Dataset items:
------------------------------------------------
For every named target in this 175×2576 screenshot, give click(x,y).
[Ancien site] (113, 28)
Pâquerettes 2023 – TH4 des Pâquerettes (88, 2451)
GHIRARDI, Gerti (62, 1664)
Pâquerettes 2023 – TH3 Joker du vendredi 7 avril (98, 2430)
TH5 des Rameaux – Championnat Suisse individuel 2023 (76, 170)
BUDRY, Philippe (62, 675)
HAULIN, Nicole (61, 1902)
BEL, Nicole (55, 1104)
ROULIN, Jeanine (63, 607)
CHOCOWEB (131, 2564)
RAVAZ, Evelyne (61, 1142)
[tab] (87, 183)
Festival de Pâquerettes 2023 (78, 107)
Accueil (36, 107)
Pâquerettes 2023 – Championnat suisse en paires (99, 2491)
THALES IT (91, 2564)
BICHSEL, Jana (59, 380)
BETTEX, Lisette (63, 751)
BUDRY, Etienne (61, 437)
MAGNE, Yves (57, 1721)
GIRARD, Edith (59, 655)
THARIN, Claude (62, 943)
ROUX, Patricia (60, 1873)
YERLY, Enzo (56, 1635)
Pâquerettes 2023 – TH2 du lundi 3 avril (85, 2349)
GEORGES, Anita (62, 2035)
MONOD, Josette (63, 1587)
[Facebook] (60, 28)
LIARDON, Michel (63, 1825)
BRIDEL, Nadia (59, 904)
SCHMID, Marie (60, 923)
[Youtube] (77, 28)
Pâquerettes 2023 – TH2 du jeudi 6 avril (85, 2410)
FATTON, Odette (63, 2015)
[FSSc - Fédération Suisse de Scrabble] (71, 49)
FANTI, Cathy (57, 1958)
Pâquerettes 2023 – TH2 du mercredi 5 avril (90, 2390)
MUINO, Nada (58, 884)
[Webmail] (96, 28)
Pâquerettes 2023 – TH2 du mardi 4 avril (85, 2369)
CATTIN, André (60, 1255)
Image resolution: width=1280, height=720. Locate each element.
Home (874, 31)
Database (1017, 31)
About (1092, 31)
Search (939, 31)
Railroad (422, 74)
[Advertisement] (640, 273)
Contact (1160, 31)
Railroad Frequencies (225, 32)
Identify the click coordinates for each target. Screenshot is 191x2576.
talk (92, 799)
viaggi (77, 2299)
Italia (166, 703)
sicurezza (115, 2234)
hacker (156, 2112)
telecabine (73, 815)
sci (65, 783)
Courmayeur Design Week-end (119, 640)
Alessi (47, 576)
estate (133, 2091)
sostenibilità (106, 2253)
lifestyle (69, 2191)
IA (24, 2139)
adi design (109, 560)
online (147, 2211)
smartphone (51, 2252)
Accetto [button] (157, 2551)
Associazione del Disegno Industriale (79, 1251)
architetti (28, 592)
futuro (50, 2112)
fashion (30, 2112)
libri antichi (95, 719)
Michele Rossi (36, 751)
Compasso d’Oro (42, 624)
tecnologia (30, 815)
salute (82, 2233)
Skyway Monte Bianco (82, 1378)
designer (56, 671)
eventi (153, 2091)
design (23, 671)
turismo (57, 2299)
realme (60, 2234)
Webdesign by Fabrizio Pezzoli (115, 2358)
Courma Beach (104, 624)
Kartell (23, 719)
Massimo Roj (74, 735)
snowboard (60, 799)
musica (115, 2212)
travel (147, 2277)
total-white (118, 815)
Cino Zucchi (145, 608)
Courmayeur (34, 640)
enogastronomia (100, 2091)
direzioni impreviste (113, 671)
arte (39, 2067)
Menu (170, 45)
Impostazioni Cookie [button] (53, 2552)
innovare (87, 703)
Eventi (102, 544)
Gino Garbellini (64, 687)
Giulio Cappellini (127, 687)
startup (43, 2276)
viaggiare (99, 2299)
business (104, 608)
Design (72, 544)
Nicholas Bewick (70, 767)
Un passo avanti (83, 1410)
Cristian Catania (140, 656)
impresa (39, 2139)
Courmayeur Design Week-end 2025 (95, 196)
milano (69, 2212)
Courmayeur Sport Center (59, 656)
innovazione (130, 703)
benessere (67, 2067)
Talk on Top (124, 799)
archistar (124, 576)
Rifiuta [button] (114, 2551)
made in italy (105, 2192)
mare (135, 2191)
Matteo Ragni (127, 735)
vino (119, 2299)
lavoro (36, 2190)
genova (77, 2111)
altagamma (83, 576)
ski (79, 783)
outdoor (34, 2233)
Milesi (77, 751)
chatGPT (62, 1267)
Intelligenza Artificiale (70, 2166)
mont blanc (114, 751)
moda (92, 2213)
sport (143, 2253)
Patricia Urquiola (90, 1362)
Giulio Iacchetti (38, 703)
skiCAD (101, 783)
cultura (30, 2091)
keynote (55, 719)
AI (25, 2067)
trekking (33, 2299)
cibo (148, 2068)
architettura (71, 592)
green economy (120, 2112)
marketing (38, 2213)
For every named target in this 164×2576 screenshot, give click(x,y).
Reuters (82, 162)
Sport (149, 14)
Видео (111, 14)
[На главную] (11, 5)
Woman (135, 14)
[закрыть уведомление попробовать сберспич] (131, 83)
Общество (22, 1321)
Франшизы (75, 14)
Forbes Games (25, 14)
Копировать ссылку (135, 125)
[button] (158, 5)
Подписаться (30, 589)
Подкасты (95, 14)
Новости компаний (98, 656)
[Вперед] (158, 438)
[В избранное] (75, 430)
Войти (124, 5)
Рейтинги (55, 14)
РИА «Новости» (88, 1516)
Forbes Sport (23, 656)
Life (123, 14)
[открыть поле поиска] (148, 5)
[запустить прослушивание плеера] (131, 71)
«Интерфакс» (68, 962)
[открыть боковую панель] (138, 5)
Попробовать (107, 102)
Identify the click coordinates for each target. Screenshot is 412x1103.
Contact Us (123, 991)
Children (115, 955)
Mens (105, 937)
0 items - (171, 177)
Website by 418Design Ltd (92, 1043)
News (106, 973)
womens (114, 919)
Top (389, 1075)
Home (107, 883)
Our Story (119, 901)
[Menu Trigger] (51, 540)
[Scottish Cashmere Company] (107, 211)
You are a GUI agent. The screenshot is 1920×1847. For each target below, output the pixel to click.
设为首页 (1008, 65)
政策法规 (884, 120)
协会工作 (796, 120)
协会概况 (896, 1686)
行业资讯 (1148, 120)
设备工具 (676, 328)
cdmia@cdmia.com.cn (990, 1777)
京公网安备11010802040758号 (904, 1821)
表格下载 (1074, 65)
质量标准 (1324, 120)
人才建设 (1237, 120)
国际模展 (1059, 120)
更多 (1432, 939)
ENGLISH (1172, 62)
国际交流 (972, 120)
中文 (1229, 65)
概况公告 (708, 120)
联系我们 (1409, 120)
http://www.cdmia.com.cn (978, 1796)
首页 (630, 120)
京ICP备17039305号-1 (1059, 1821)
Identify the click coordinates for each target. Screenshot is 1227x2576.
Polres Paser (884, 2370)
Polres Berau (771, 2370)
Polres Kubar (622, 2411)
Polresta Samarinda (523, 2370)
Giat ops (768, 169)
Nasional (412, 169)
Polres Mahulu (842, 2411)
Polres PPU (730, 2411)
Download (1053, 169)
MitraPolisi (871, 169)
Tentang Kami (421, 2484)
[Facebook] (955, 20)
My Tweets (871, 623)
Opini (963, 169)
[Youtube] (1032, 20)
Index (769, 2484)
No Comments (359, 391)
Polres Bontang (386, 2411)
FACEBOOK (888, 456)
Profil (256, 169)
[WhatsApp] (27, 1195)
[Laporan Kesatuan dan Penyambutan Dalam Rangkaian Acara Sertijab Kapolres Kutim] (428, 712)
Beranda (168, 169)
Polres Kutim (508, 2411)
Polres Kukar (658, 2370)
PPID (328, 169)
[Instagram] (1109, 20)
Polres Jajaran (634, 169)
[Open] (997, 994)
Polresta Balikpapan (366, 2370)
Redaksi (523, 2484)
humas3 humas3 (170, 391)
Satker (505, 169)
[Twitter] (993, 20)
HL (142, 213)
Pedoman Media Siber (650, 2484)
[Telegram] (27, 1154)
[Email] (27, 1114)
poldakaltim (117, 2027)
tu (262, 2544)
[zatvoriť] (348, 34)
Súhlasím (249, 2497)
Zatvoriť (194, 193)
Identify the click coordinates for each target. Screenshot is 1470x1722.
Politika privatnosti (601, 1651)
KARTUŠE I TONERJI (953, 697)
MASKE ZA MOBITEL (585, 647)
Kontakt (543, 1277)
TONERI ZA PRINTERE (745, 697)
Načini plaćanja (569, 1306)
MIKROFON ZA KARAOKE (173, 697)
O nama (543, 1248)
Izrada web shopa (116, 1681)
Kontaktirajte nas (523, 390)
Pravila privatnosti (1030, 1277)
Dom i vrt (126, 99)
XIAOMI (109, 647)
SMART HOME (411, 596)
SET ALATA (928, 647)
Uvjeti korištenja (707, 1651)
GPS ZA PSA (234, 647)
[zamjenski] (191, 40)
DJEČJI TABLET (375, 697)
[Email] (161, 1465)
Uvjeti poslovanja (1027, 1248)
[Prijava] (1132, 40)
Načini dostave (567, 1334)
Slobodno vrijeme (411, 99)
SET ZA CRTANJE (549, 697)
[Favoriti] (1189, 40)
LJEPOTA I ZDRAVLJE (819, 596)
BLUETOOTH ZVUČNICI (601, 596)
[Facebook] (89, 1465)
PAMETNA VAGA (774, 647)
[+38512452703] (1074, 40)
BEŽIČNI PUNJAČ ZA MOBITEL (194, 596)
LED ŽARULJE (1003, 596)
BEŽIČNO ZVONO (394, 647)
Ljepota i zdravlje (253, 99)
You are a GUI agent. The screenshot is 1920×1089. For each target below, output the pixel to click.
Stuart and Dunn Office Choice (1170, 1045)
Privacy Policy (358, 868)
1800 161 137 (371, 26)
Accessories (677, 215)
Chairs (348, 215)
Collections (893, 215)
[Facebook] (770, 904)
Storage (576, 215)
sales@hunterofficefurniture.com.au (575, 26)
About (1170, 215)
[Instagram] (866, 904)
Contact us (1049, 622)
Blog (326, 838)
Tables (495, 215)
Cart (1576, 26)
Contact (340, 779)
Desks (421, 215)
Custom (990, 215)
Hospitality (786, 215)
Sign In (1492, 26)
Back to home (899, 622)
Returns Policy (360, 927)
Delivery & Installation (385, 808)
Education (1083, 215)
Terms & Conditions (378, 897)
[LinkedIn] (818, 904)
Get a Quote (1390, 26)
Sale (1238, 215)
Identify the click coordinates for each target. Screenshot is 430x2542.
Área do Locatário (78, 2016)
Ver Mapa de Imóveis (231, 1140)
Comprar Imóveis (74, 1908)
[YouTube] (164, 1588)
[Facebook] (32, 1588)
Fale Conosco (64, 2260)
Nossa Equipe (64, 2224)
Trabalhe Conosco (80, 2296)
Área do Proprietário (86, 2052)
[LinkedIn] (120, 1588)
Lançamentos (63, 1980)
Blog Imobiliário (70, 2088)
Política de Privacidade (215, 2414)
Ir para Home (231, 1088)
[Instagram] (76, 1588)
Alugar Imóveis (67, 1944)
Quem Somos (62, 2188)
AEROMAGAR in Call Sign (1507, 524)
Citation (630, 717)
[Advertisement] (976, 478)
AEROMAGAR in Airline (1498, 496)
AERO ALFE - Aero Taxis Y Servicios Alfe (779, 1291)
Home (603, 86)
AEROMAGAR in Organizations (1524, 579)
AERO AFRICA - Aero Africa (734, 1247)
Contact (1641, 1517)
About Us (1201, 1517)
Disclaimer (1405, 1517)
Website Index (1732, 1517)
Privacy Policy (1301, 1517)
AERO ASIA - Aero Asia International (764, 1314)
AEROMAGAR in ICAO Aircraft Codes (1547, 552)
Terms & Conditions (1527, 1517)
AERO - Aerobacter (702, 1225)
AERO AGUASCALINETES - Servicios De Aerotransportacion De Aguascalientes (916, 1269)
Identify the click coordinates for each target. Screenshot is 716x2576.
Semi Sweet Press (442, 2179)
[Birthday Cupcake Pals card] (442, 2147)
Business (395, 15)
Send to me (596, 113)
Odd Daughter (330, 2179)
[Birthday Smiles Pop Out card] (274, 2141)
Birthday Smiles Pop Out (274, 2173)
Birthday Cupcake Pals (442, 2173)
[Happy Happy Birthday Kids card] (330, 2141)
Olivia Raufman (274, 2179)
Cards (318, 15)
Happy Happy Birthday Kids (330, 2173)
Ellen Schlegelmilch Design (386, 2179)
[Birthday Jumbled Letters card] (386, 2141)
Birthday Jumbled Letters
------------------------------------------------
[AIM OF THE TASK]: Which lines run from the one containing "AERO AGUASCALINETES - Servicios" to the end of the entries above? Quote exactly those, and only those.

[REPLY TO THE TASK]:
AERO AGUASCALINETES - Servicios De Aerotransportacion De Aguascalientes (916, 1269)
Identify the click coordinates for each target. Screenshot is 716x2576.
Semi Sweet Press (442, 2179)
[Birthday Cupcake Pals card] (442, 2147)
Business (395, 15)
Send to me (596, 113)
Odd Daughter (330, 2179)
[Birthday Smiles Pop Out card] (274, 2141)
Birthday Smiles Pop Out (274, 2173)
Birthday Cupcake Pals (442, 2173)
[Happy Happy Birthday Kids card] (330, 2141)
Olivia Raufman (274, 2179)
Cards (318, 15)
Happy Happy Birthday Kids (330, 2173)
Ellen Schlegelmilch Design (386, 2179)
[Birthday Jumbled Letters card] (386, 2141)
Birthday Jumbled Letters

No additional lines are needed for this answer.